First impression on unpacking the Q702 test unit was the solid feel and clean, minimalist styling.
The King of Fighters XII
The King of Fighters XII is a welcome change of pace for the series as a whole
- Impressive graphics, slimmed-down fighting system feels more natural
- Not enough content, lack of features doesn't provide a truly deep experience
While it doesn't stand toe-to-toe with games like BlazBlue and Street Fighter IV, The King of Fighters XII still has enough style that some SNK fans will appreciate some long overdue change.
Price$ 89.95 (AUD)
Buy now (Selling at 3 stores)
Every once in a while, a video game comes along in a series that polarises the fan base.
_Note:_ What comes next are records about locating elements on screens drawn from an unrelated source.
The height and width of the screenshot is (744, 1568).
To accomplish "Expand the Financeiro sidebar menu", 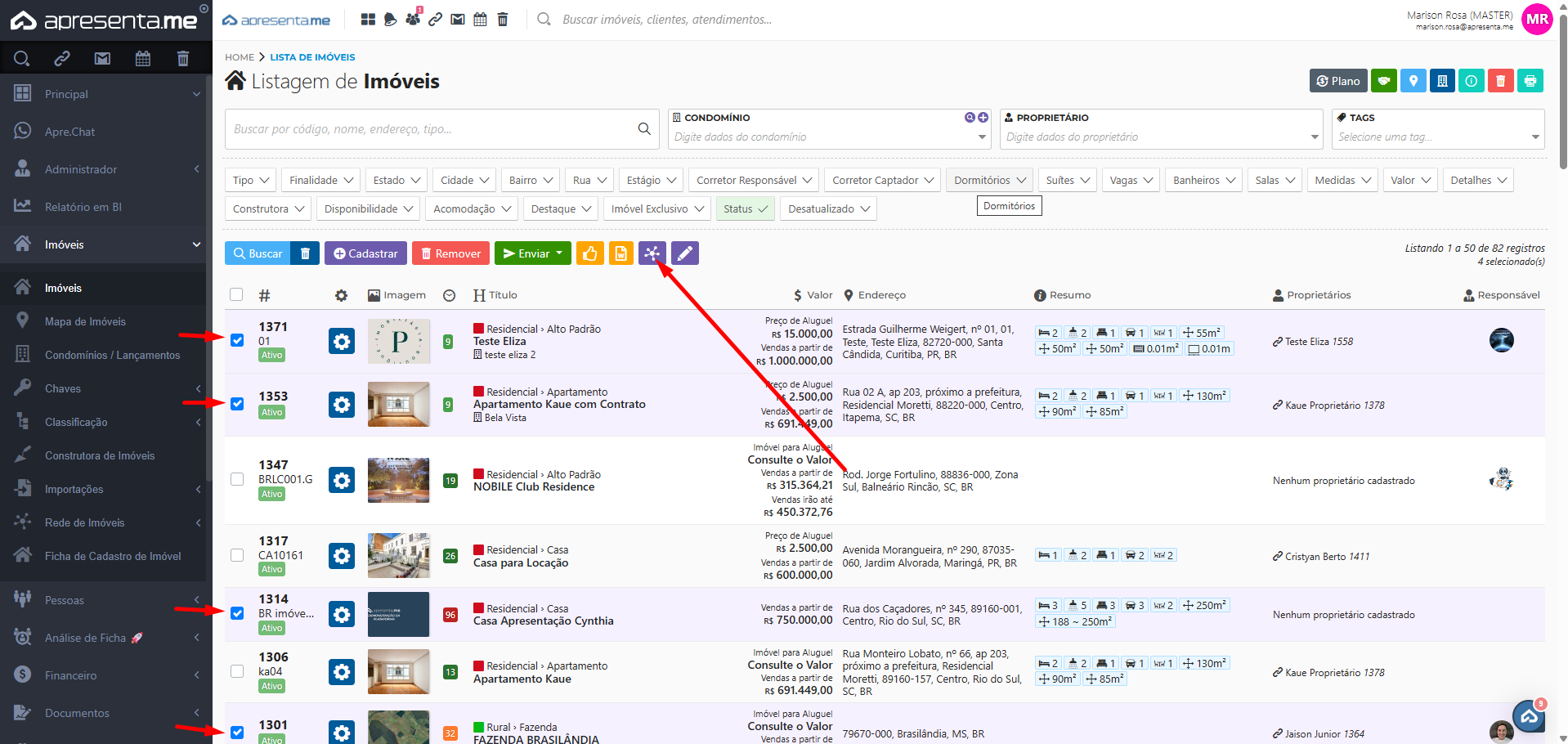I will tap(71, 675).
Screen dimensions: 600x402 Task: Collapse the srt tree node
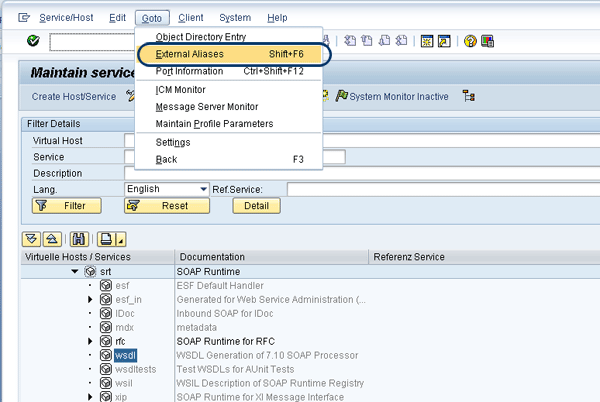[74, 271]
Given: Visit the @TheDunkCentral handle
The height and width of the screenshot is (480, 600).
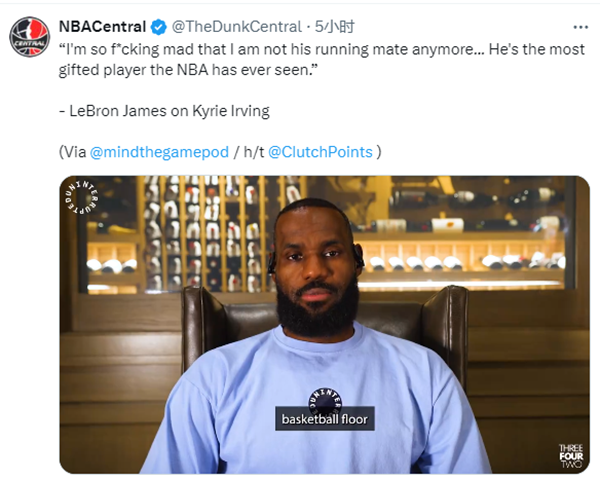Looking at the screenshot, I should coord(231,27).
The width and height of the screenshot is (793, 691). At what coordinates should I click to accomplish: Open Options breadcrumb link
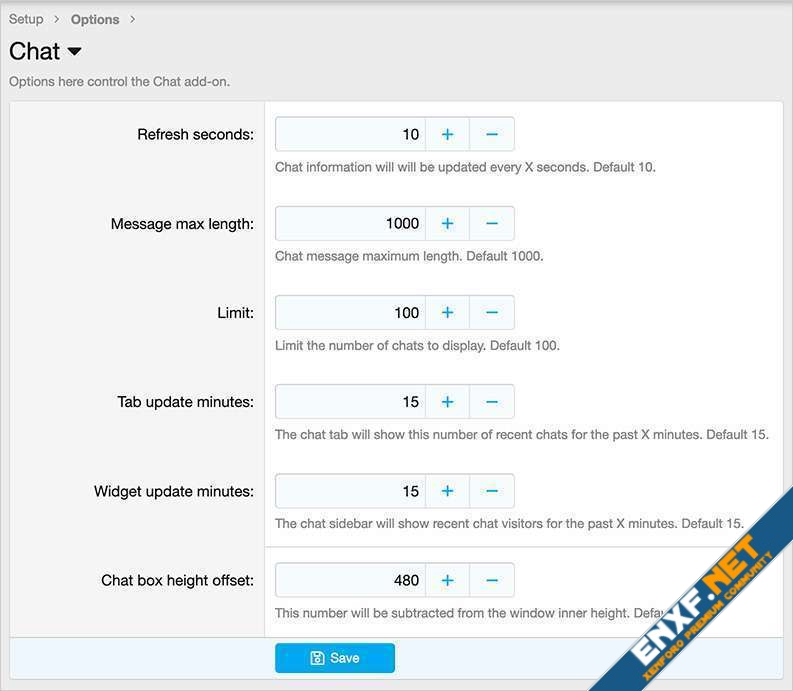tap(95, 19)
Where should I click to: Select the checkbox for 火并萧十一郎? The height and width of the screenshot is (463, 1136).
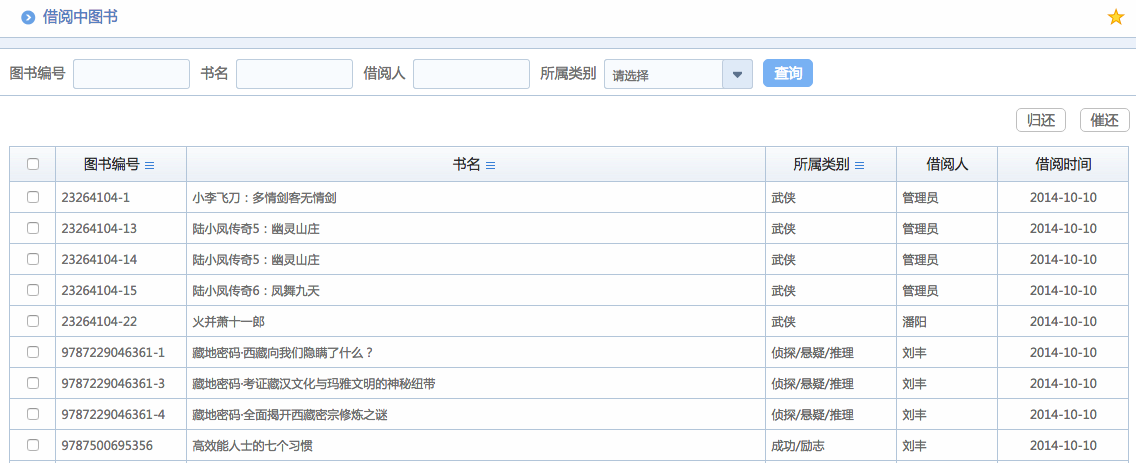(x=33, y=321)
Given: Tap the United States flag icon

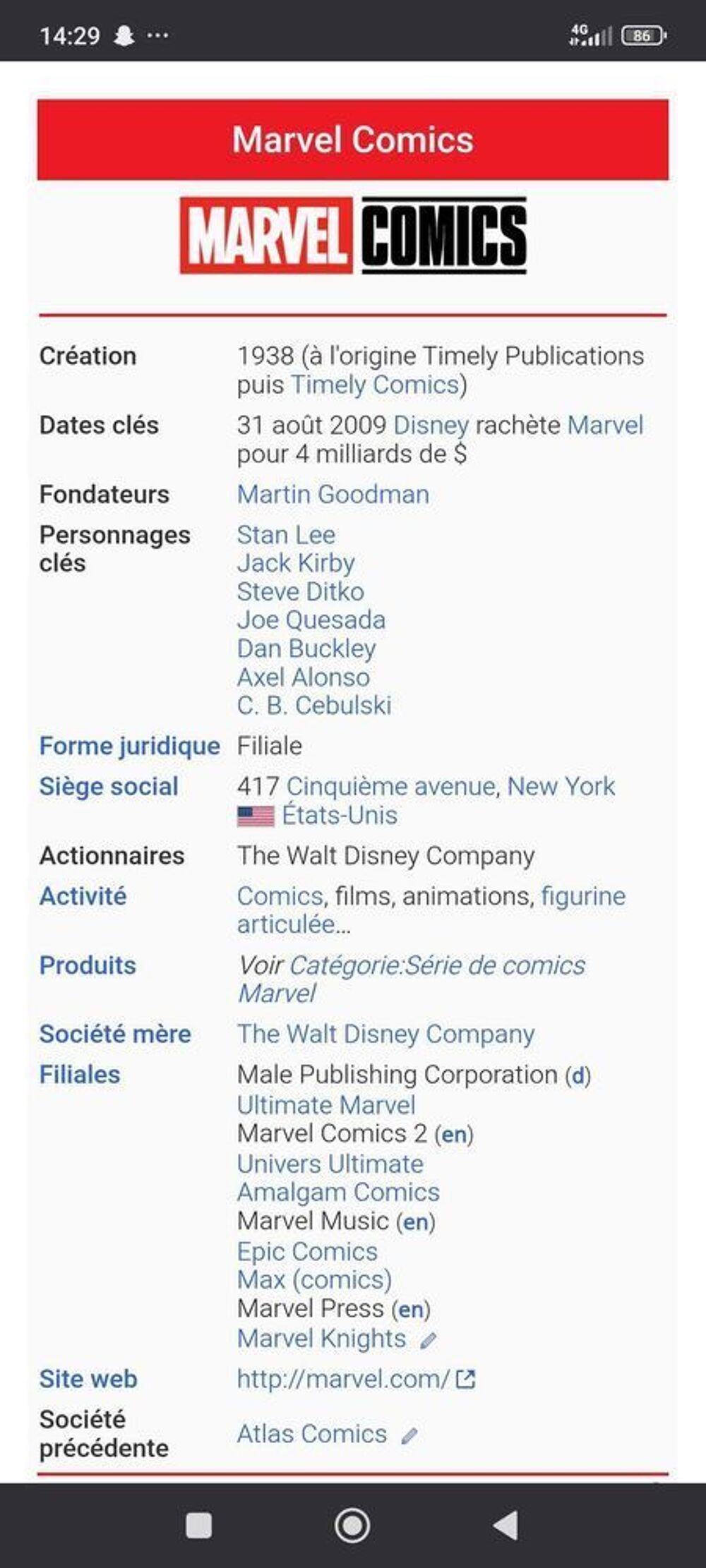Looking at the screenshot, I should [x=256, y=816].
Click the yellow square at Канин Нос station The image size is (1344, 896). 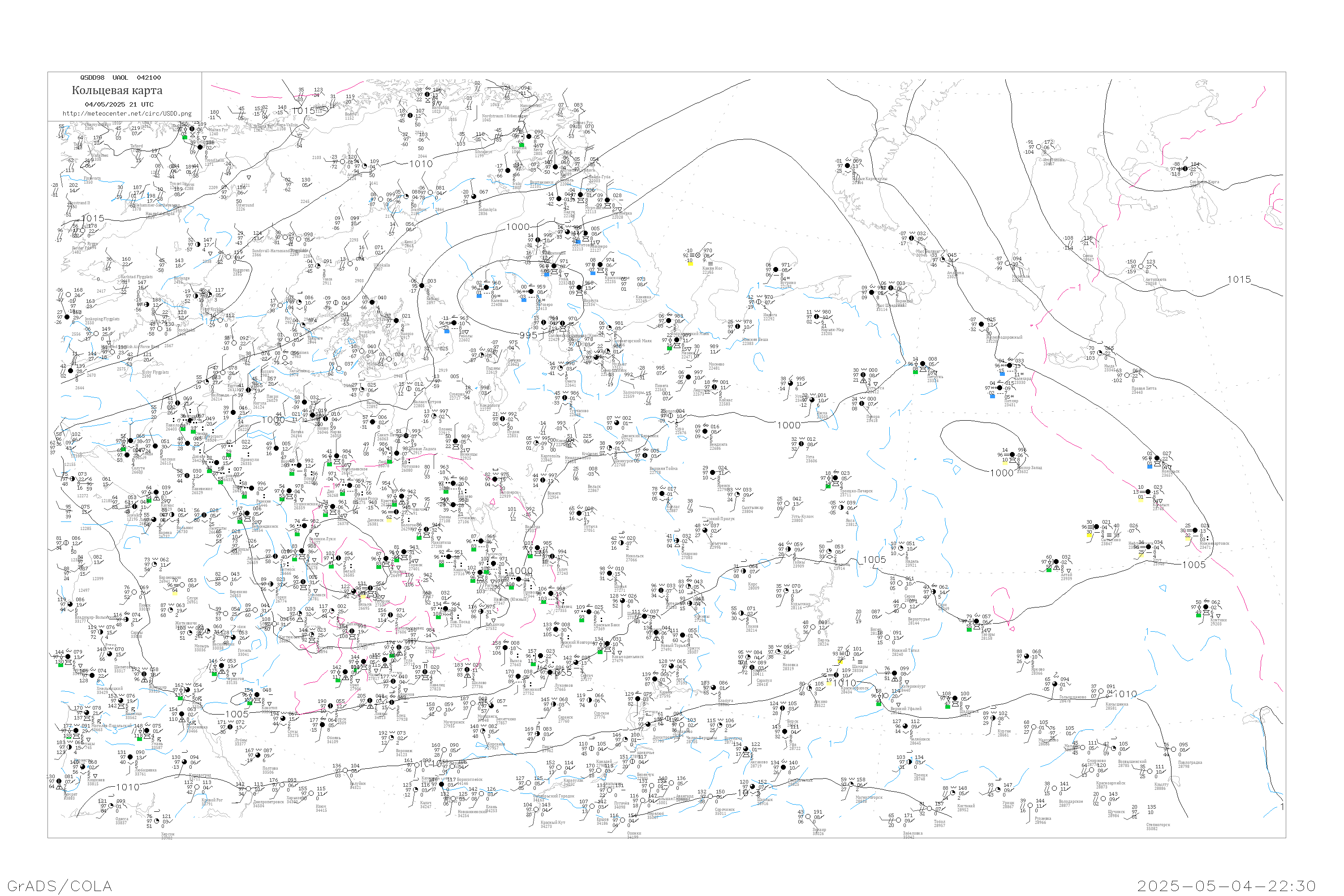pyautogui.click(x=690, y=263)
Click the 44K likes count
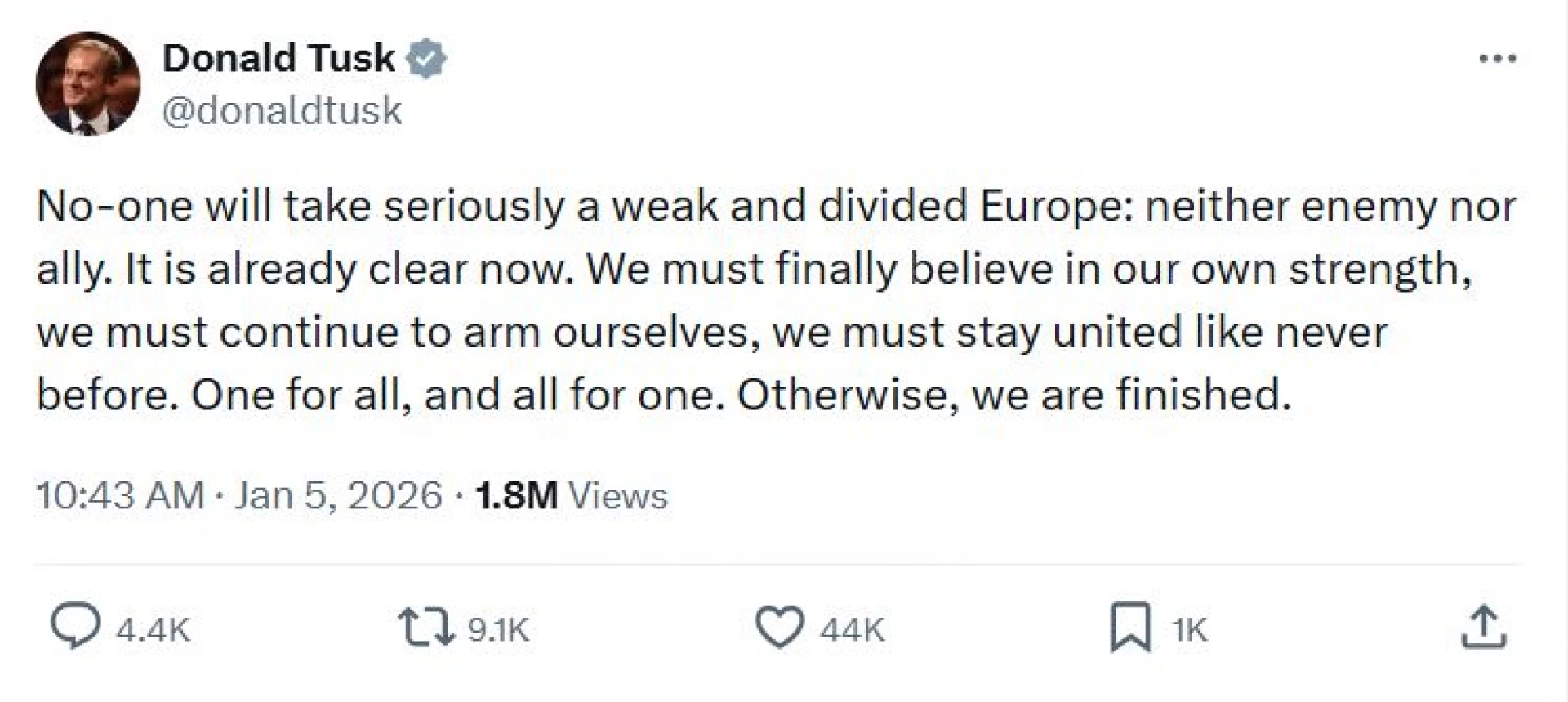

The King of Fighters is one of those games, packing some eye-popping visuals and streamlined gameplay, but not much else in the way of features. While it doesn't stand toe-to-toe with games like BlazBlue and Street Fighter IV, KOF XII still has enough style that some SNK fans will appreciate some long overdue change.
The King of Fighters XII is a welcome change of pace for the series as a whole, but it's still been a difficult game for me to review. For the longest time, SNK's usual modus operandi with the series has been to recycle the graphics, refine the gameplay and add as many characters as they can fit into the game's DVD disk. On some level, that's exactly what the die-hard fans of the series have come to expect, and it wasn't yet on the verge of getting stale, judging by sales of The King of Fighters XI.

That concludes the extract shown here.